Lacanau Ville et Halte nautique

la Déferlante de déchets – Merci Hokusai

Dans cette même idée de valoriser les œuvres déjà en place, l’œuvre réalisée à partir de déchets de plage de Vanessa Balci a rejoint le hall d’accueil de l’Hôtel de ville où tout le monde pourra admirer le travail engagé de cette Art’iviste plastiqueuse. Evoquer la déferlante de déchets plastiques dans l’océan, en réinterprétant le déroulé parfait du Yin et du Yang ayant élevé cette estampe au rang d’icône universelle exigeait de déborder largement de la taille d’une estampe.
Ce merci au maître Hokusaï se décline en appel à sa miséricorde : notre négligence trahit notre ignorance passée. Aujourd’hui, nous savons et nous nous engageons à changer.

Le Réfugié

En décembre 2023, le Cheval « Réfugié » s’est installé au Port de la Ville. Réalisé par Franck Espagnet dans le cadre d’une commande de la Ville de Lacanau, ce cheval de bois flotté a gagné le lac au galop.

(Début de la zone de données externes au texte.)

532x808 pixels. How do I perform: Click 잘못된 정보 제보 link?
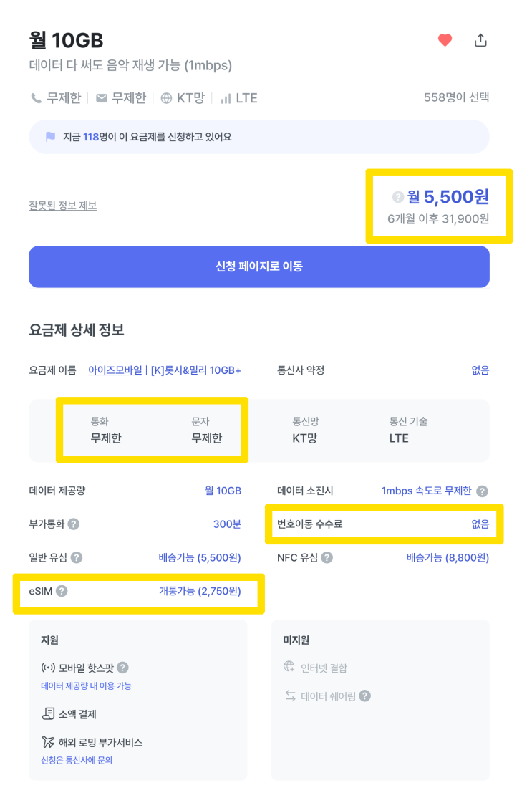pos(63,206)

Franck Espagnet porte, à travers cette sculpture, le message d’une nature mal aimée. Il travaille uniquement les formes et matières naturelles, en respectant les œuvres de Dame Nature. Elle nous offre tant de poésie dans ses formes arrondies. L’artiste glane ses formes naturelles qui flottent dans l’Estuaire de la Gironde et l’océan. Il y devine un muscle, un œil, une joue, et assemble ces formes qui prennent alors vie. Ses mains ont alors assemblé cet étalon, aux joues brûlées (par les incendies de forêt ?) qui est venu se réfugier, au bord de l’eau à Lacanau.Poète qui aime croire que la nature nous parle, Franck Espagnet a le sentiment de sauver des naufragés, des abîmés, de guérir la planète – blessée de notre mode de vie – à son échelle.

la Forga (La forge)

Visible devant l’hôtel de Ville, cette œuvre monumentale est un hommage à la forge qui a fondu la garluche pendant quelques décennies à Lacanau Ville. Le paradoxe du minimalisme de la composition globale avec la présence du métal travaillé plus en finesse par la sculptrice NES – Darkdesign et en détail sur les faces donne des indices quant à la richesse historique, patrimoniale, industrielle, artistique et culturelle que la transformation du fer a induit en Médoc et en Gironde. La sculpture a été créée en partie avec des éléments
de récupération, elle permet de sensibiliser au développement durable et au réemploi. Les chaînes de tronçonneuse sont issues du territoire médocain.

Les Totems

Artiste peintre installée en Gironde, Pauline Beugniot est intervenue dans le cadre d’un projet porté par la Mairie de Lacanau, l’espace de vie sociale La Sorga et le Conseil municipal
des jeunes, visant à faire d’un espace vert un lieu nourricier et collaboratif, « le Jardin cueillette du Pôle de l’Aiguillonne ».Ces totems s’intègrent au paysage en y ajoutant une présence sensible, à la fois discrète et symbolique. Ils matérialisent la transformation d’un lieu de passage en un espace vivant, collectif et ancré dans une démarche respectueuse du vivant,
notamment grâce à l’initiative de planter un jardin collaboratif et des arbres fruitiers.


A chaque installation est proposé un panneau d’explication et de présentation complété d’un QRCode qui renvoie à un site internet et une carte géographique pour se repérer et profiter au mieux de ces balades artistiques.

La Ville de Lacanau est la deuxième commune à accueillir un sentier d’art environnemental en Médoc, complétant la gamme d’outils qu’elle met en place pour sensibiliser aux enjeux du développement durable, activer les transitions, impulser les changements institutionnels, citoyens et professionnels, ou encore soutenir la création artistique.